We started off with writing our own makefiles, which was a major PITA when the library was young and we were adding/removing/moving files like frenzy. So we switched to Rake, as we thought this would allow us to script all the largely mechanical parts of the build system. But, while this was true, it did not save us any time. Instead, maintaining the build system was something we spent more and more time on. More than on developing the simulation. For a number of reasons the team disbanded (one being the poor academic performance of our project: writing a makefile doesn't get you papers published). At that time I was looking for a Ph.D. project. I loved what MuCluDent did and thought that there ought to be other applications for the code, only with a different model.So I went ahead and separated the parallelization from the (then dead) model. LibGeoDecomp was born.
But the build system continued to piss me off. Compilation turned out to be more complicated than just calling GCC a couple of times. From other projects I knew that qmake did reasonably well at compiling even larger projects, so I threw out a giant load of Rake code (including some monkey patches. Those were sick!) and started to generate qmake scripts from Rake. It didn't take long for qmake to show its real face, and I was back, looking for alternatives. CMake appeared to be attractive. I had decided against it previously as its syntax alienated me, but a number of larger projects (KDE, Boost) had just started to use CMake, and qmake really did not handle cross-directory dependencies well. With my limited knowledge of CMake I didn't realize its full potential. My solution involved, very similar to the previous qmake approach, creating CMake scripts from Rake.
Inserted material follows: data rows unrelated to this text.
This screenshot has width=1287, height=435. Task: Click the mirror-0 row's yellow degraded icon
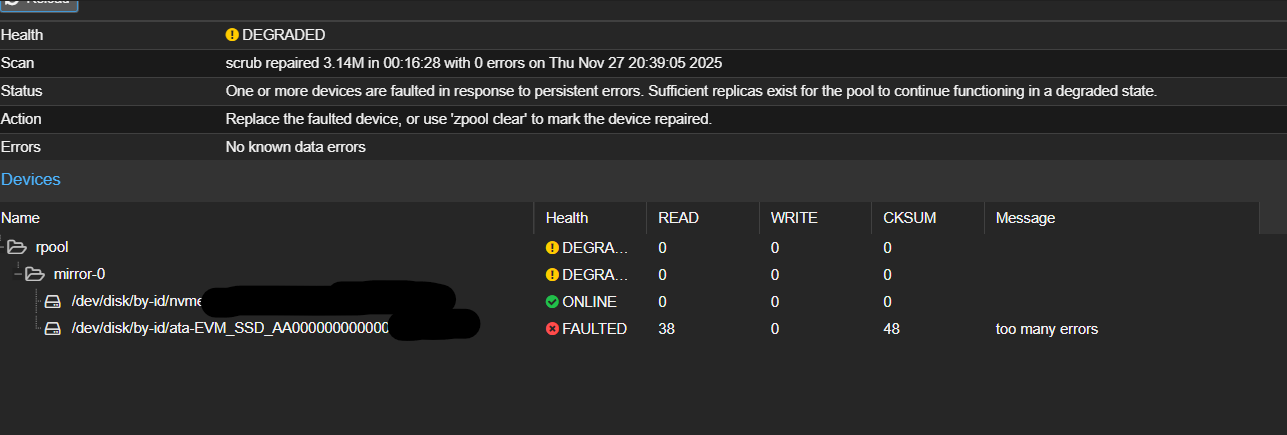point(552,274)
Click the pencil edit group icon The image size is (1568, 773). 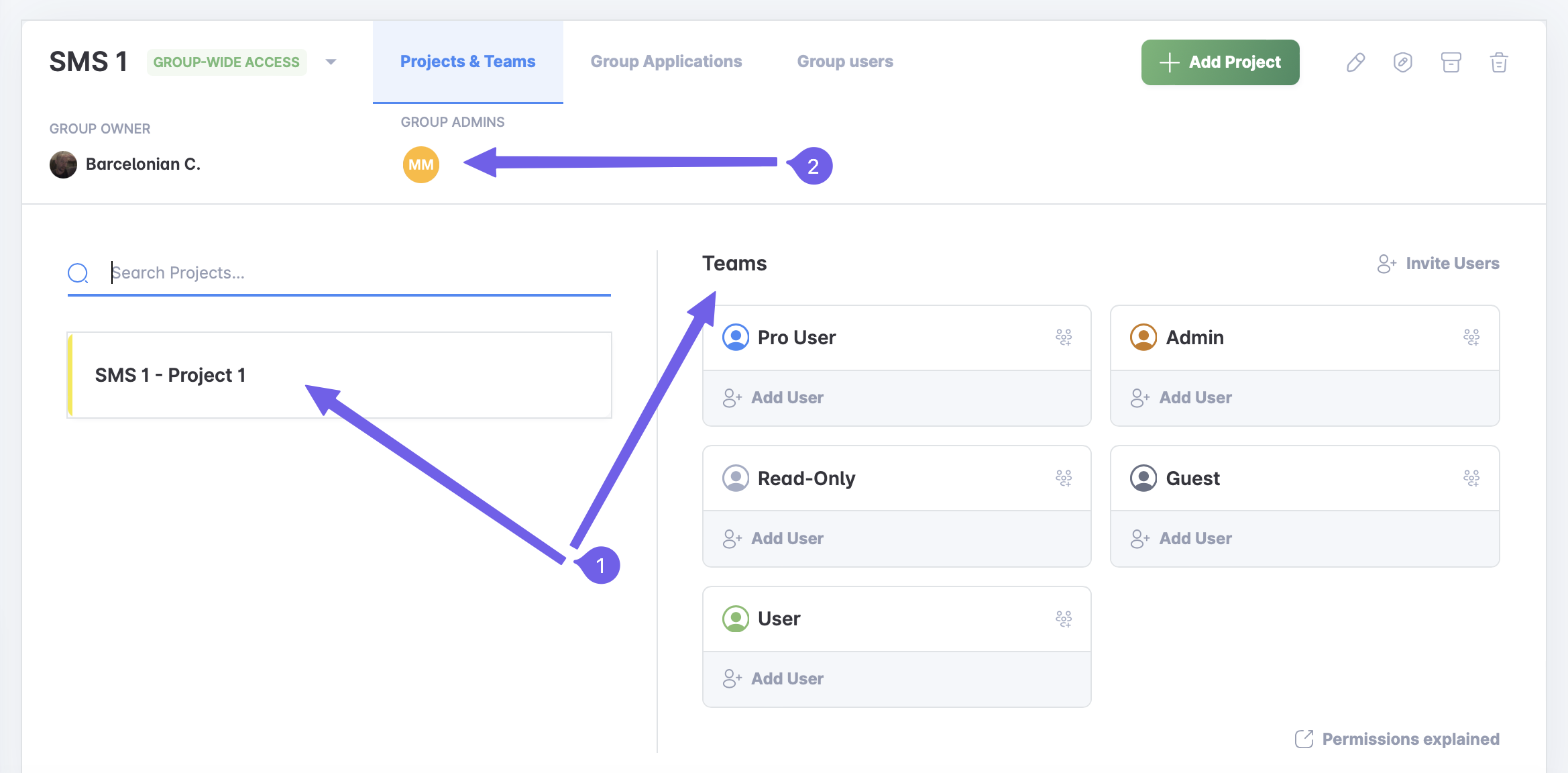point(1355,62)
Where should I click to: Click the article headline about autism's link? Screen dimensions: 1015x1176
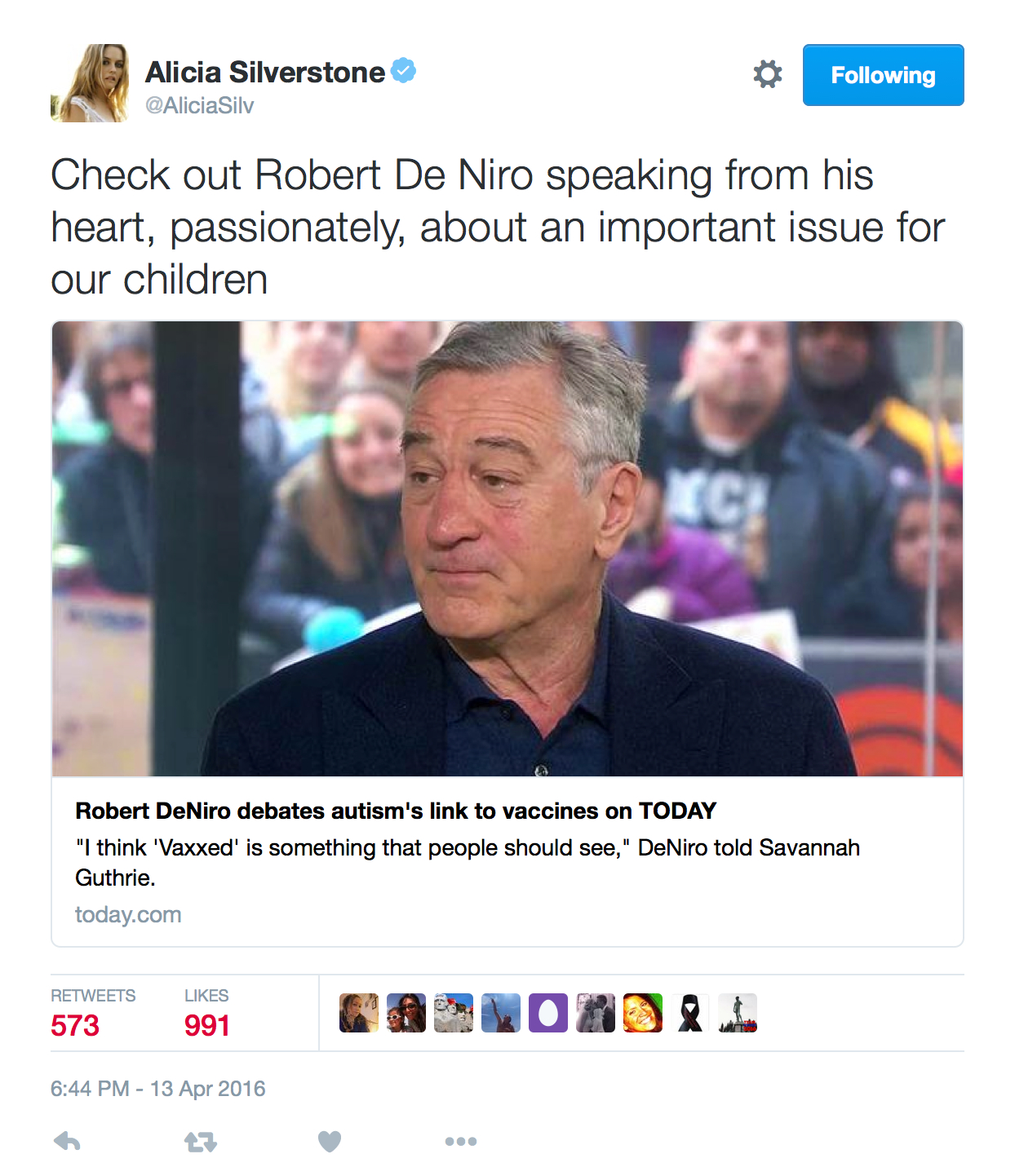[396, 811]
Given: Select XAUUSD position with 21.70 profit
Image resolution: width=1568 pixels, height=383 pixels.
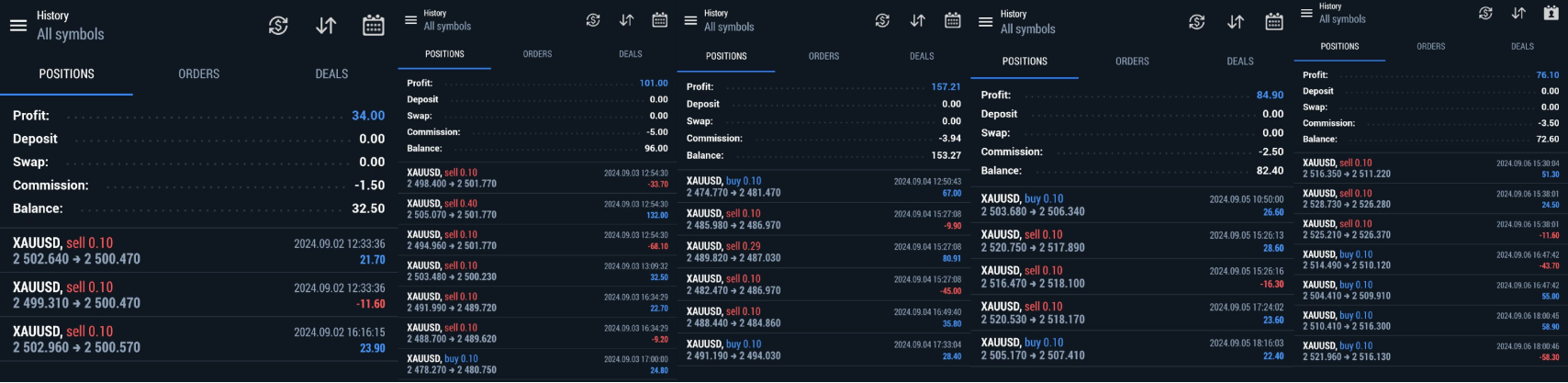Looking at the screenshot, I should tap(198, 251).
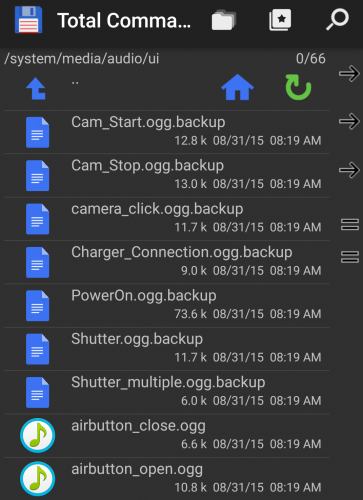Screen dimensions: 363x500
Task: Open search with the magnifier icon
Action: click(337, 20)
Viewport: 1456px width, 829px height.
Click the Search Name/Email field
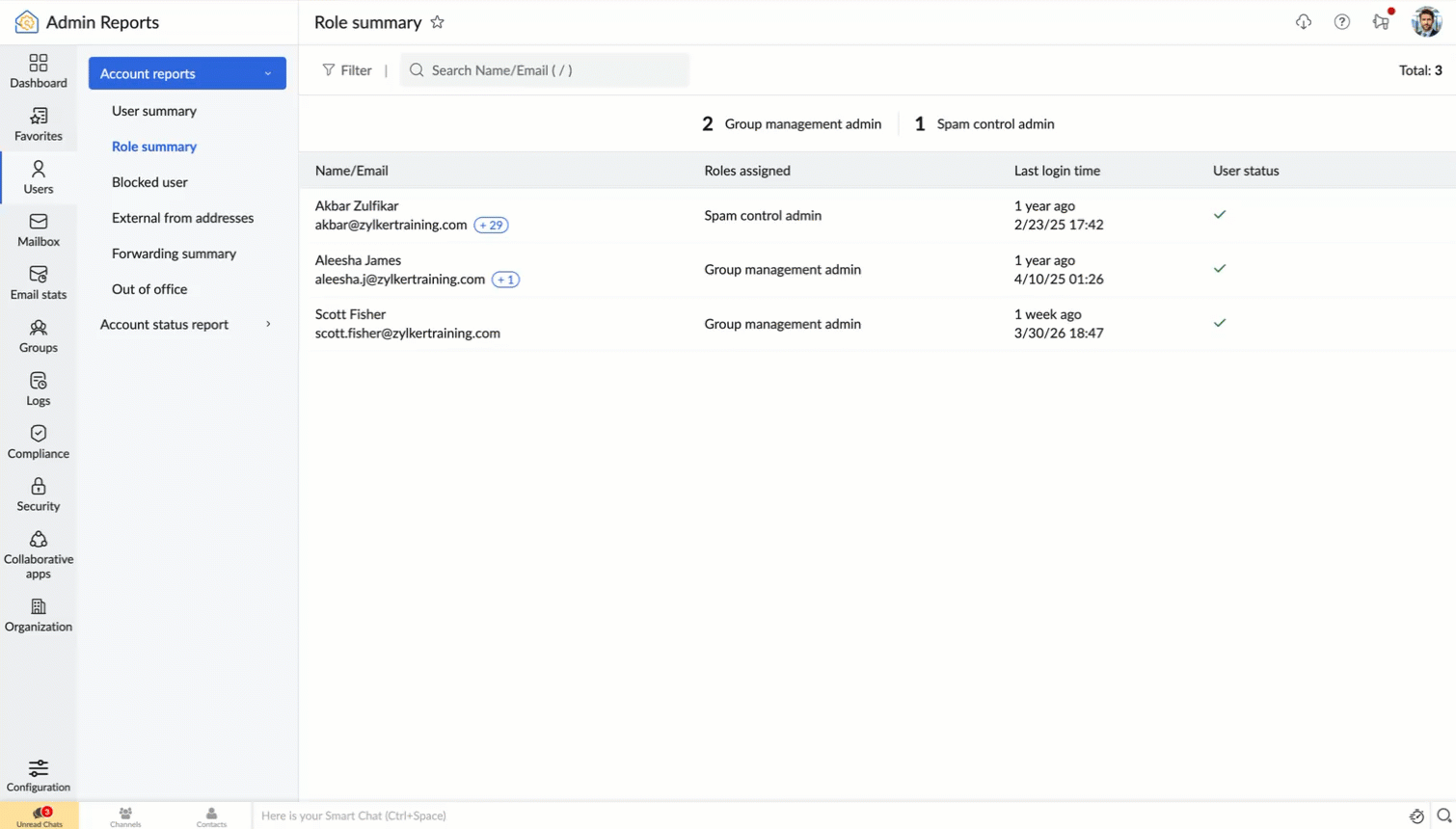click(x=545, y=69)
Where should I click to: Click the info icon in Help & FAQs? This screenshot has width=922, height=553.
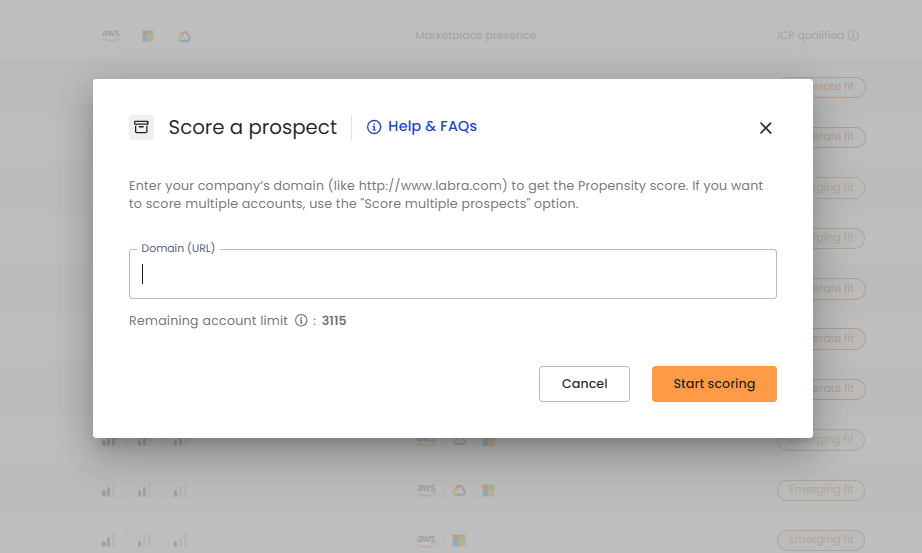point(374,127)
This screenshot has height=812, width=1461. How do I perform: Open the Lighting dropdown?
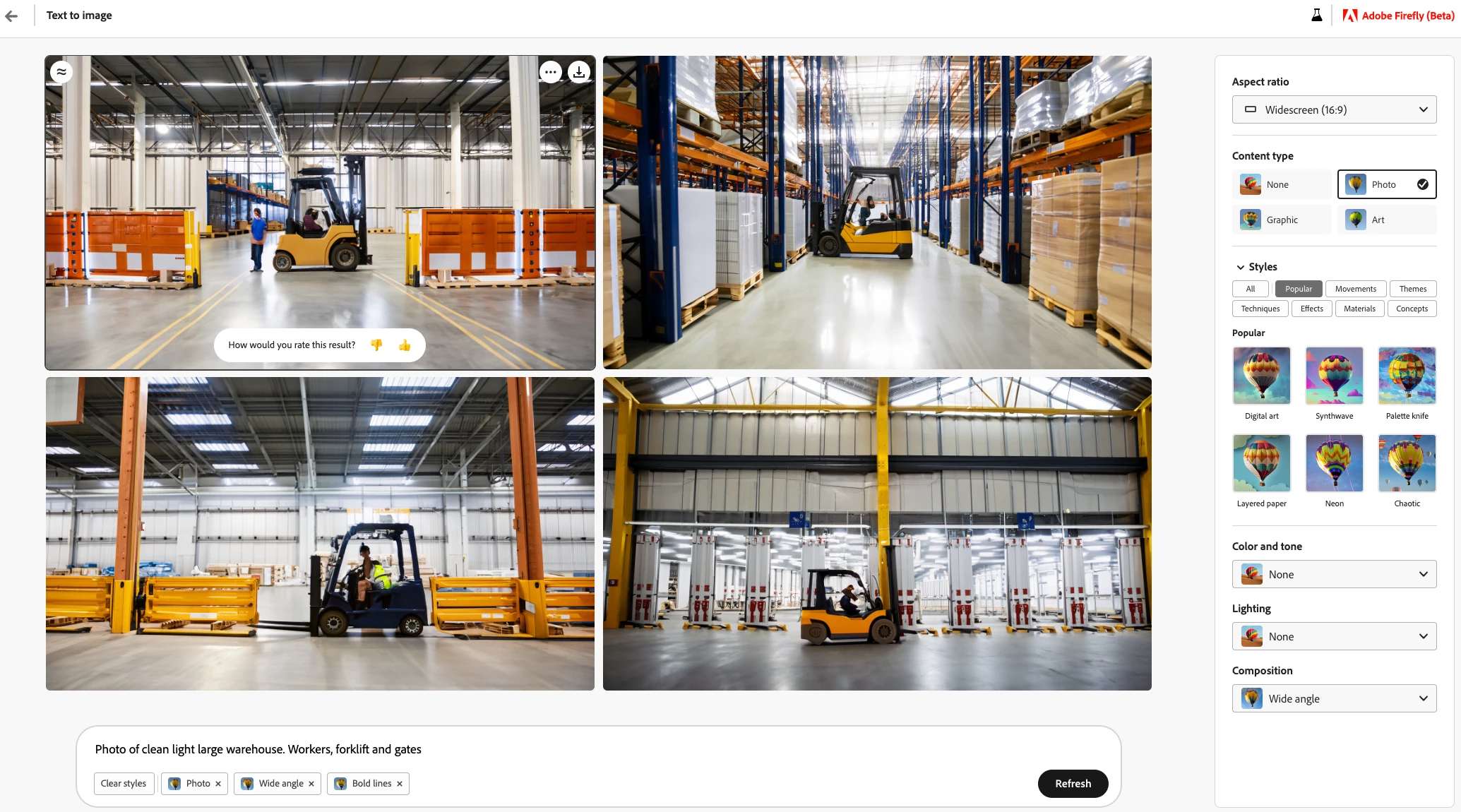click(1335, 636)
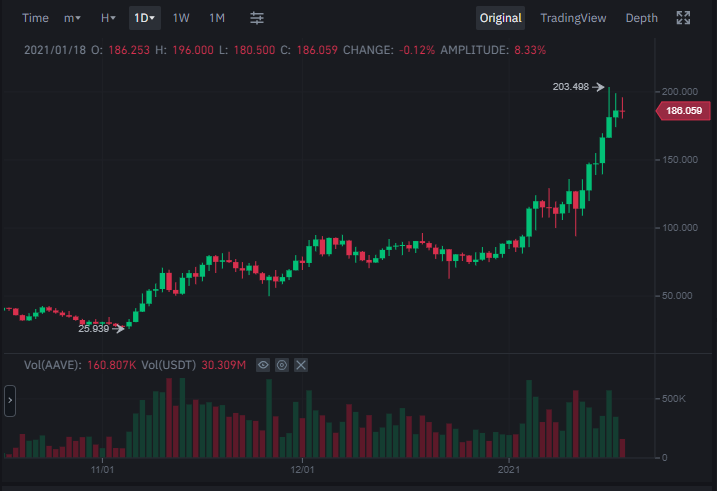Open volume indicator settings icon

[x=282, y=365]
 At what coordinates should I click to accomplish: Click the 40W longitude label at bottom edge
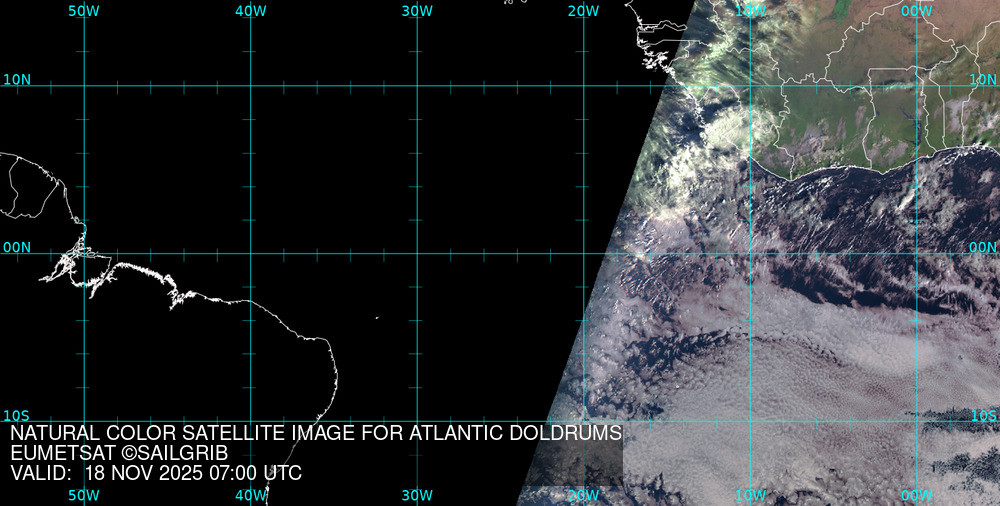tap(250, 495)
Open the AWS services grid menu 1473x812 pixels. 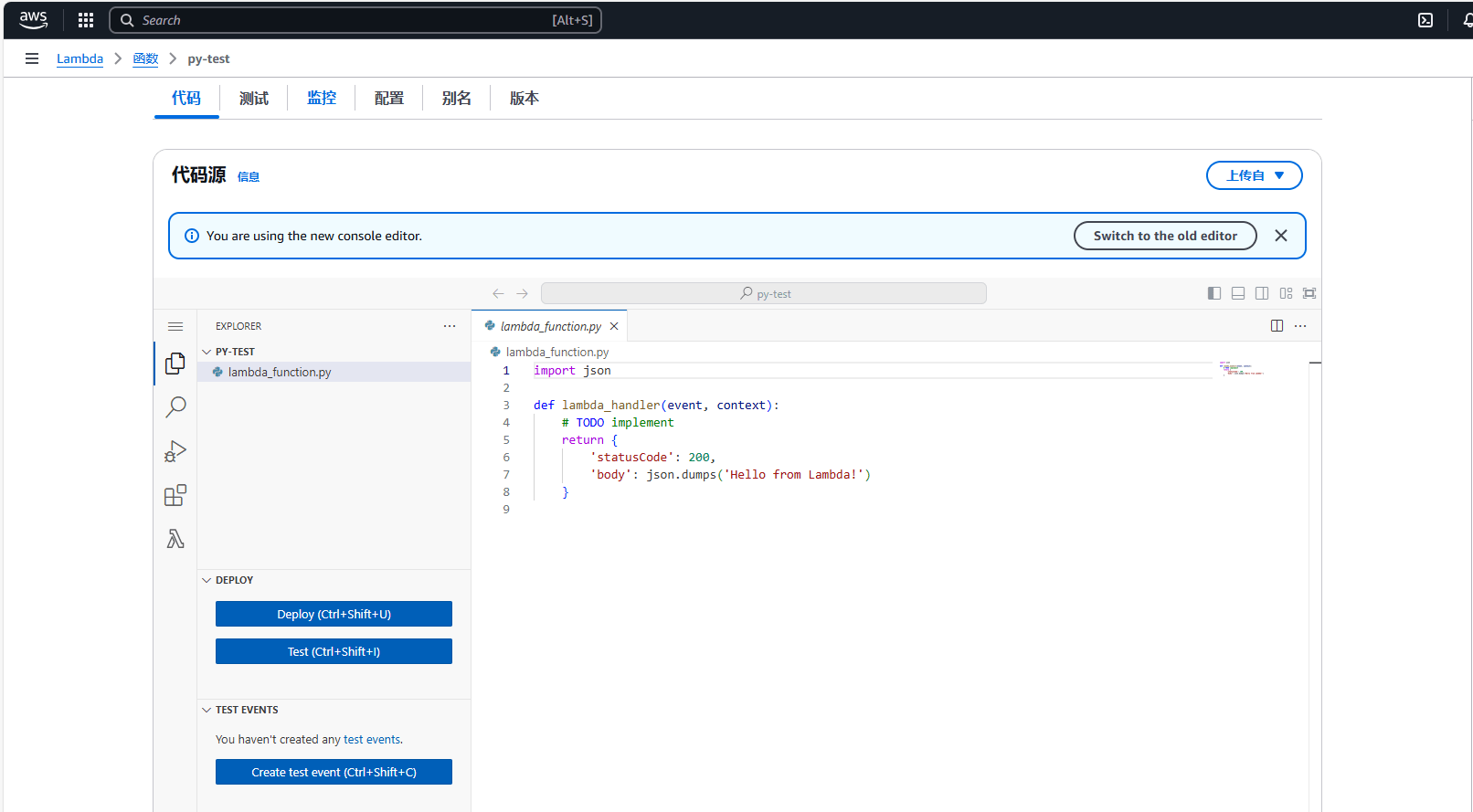pos(86,20)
This was the status quo until now. I got it all tuned perfectly. Every dependency triggered just the right builds, every unit test was run at the correct occasion. It felt so perfect. Despite the clumsy combination of tools. Perfect.
I began to realize how bad my solution was when I tried to build LibGeoDecomp on RRZE's woody. No Ruby, no Rake, no nothing. My code was a diva. Working around these problems only meant that in fact my code did not support most major machines. This even went as far as being rejected for testing the library on JAMSTEC's Earth Simulator, partly because it does not support Ruby. In the past weeks I've finally made the cut and threw out all the Rake stuff. Only CMake and Boost are now required to compile LibGeoDecomp. Replicating the behavior I had initially coded in Ruby/Rake in a CMake script wasn't easy and I'm sure that there are still tons of bugs left, but it's better this way. I'm sure we'll get the wrinkles smoothed out in the next couple of days. Starting of revision #227 builds should succeed and run all relevant tests. If not: please see the doc and FAQ for clues, or send me an e-mai right away.